§ **Part of a data file**
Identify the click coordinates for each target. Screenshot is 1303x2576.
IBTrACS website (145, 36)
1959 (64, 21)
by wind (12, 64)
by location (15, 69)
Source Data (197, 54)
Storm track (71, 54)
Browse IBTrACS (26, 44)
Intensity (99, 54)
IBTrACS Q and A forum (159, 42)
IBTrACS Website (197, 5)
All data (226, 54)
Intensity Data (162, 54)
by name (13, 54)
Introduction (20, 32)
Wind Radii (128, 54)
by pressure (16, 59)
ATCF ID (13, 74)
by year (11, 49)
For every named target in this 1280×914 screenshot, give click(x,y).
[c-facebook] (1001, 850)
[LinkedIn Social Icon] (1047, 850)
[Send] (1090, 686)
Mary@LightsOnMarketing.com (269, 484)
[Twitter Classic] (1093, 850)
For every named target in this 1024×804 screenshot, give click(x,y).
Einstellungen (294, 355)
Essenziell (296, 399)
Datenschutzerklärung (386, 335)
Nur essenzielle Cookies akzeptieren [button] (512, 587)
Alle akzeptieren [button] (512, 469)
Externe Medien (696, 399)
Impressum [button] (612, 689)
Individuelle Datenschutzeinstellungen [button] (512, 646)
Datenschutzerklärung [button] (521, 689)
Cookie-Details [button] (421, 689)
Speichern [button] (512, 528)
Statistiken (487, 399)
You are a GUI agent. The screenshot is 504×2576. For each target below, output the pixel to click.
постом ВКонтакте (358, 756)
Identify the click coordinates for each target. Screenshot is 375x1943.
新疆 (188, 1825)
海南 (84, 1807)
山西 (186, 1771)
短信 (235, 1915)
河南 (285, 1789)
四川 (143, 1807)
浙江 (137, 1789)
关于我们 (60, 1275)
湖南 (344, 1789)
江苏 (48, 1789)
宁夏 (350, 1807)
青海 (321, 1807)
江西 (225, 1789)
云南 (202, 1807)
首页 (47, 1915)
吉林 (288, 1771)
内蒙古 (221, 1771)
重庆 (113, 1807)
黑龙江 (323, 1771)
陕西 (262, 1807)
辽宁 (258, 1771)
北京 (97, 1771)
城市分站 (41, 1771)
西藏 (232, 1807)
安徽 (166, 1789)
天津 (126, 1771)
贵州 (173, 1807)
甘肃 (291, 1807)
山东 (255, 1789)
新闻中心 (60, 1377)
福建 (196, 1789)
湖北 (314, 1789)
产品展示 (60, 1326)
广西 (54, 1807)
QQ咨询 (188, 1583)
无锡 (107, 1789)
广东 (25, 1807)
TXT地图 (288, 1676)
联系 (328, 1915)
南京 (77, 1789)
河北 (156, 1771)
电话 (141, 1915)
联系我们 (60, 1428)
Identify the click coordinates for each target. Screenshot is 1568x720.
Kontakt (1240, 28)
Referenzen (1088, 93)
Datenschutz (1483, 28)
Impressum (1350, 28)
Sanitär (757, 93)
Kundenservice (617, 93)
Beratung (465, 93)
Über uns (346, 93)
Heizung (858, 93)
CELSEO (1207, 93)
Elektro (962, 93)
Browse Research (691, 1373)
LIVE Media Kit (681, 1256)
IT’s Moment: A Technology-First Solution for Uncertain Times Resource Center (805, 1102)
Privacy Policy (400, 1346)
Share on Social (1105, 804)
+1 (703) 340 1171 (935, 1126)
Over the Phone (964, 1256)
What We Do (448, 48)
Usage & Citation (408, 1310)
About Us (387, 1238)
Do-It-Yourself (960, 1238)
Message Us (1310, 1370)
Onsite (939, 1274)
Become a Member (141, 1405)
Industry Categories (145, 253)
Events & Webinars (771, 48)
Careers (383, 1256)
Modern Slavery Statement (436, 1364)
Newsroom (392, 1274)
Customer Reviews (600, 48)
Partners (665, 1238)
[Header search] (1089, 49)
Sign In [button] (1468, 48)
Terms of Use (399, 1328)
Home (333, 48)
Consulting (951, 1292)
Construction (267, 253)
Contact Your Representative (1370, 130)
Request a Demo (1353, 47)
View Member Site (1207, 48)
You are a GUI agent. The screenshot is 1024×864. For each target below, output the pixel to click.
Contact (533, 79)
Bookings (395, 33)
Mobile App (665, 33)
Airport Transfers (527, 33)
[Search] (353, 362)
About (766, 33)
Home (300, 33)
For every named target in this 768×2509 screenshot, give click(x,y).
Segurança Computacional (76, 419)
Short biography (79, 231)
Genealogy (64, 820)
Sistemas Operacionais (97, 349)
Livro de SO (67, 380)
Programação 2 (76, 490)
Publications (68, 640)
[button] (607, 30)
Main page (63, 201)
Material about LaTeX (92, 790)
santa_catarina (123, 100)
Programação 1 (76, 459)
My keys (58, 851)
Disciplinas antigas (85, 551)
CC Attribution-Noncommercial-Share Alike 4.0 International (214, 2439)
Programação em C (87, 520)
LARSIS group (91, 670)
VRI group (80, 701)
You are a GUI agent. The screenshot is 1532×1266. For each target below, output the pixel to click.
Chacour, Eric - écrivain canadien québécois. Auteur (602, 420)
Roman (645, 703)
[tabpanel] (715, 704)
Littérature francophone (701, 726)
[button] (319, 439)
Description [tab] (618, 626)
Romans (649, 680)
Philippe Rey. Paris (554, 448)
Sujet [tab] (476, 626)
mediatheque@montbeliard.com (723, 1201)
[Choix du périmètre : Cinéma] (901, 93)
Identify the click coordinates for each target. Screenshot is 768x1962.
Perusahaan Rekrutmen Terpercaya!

§ **Problem to work on**
Write out the stretch of the data from the line containing "1171 (935, 1126)" through the line containing "Careers (383, 1256)" as a JSON list of strings, one string per line and no blank lines.

§ **Answer to the task**
[
  "+1 (703) 340 1171 (935, 1126)",
  "Over the Phone (964, 1256)",
  "What We Do (448, 48)",
  "Usage & Citation (408, 1310)",
  "About Us (387, 1238)",
  "Do-It-Yourself (960, 1238)",
  "Message Us (1310, 1370)",
  "Onsite (939, 1274)",
  "Become a Member (141, 1405)",
  "Industry Categories (145, 253)",
  "Events & Webinars (771, 48)",
  "Careers (383, 1256)"
]